Lesson 1: Bunkers – The Architect’s Punctuation

Stage 1: Discover & Play  ·  Golf Course Design
Week 3 — Hazards and Features


Bunkers, Water, Rough and Natural Features · Why Hazards Shape Strategy

A bunker is one of the most powerful tools in a golf architect’s vocabulary. Placed correctly, a single bunker can change how every player on every skill level thinks about a hole. Placed poorly, it is just a maintenance expense with no strategic value.

Bunkers serve two purposes simultaneously: visual and strategic. Visually, a bunker of white sand defines the landscape, creates contrast, and draws the eye to the most important parts of the hole. Strategically, a bunker placed in the ideal landing zone forces every player to think about accuracy, not just distance.

The greatest bunker complexes in golf — the Road Hole bunker at St. Andrews, the Church Pew bunkers at Oakmont, the greenside bunkers at Augusta — are celebrated because they achieve both purposes perfectly. They are beautiful and they create genuine strategic dilemmas.

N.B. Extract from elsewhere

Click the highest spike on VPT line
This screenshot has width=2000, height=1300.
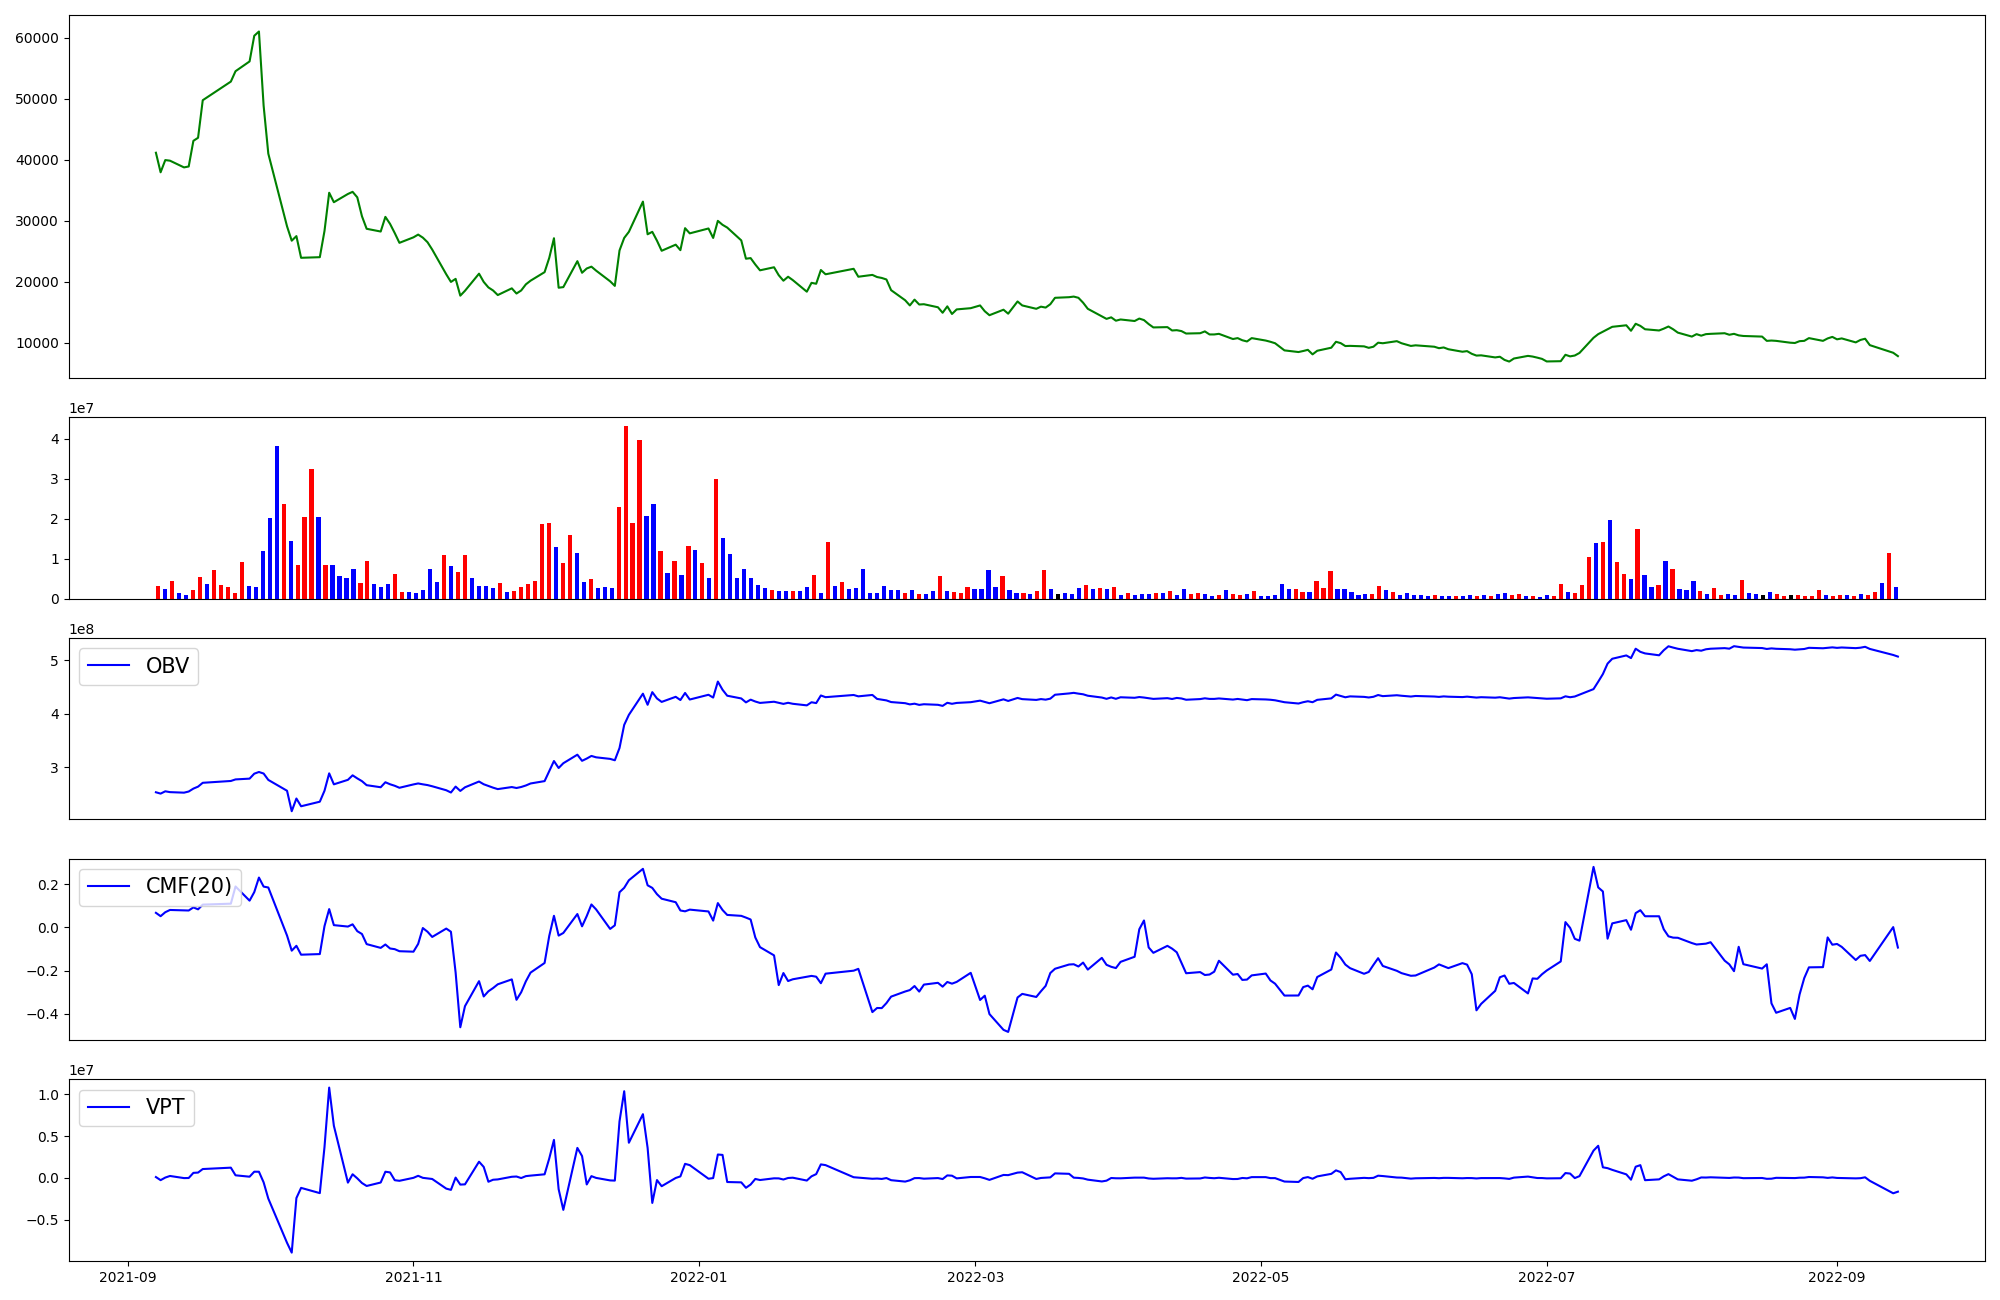click(x=329, y=1088)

Bunker shape matters as much as location. Shallow, scalloped bunkers are aesthetically softer and less punishing. Deep, steep-faced bunkers (like those on British links courses) are visually dramatic and genuinely penal. The shape communicates the architect’s philosophy.

Design Idea

A bunker serves two purposes: visual (defining the landscape) and strategic (creating decisions). The best bunkers achieve both simultaneously.

Technology Connection

Bunker construction today uses GPS staking to mark exact edges before shaping begins, and laser-graded sand depths to ensure consistent playing conditions. Sand selection itself — grain size, color, drainage rate — is a technical specification.

Think About It

Some of the best golfers in history have said that bunkers should be hazards, not traps — the player should always be able to escape in one shot. Do you agree? Are there bunkers that seem deliberately unfair?

Assignment

Walk to a bunker at your facility. Observe it from every angle: from 50 yards away on the fairway, from the tee, from beside it, and from inside it. Write answers to: (1) Why do you think this bunker is here? (2) What shots does it penalize? (3) What does it look like — deep and steep, or shallow and open? (4) Does it make the hole more interesting — and why?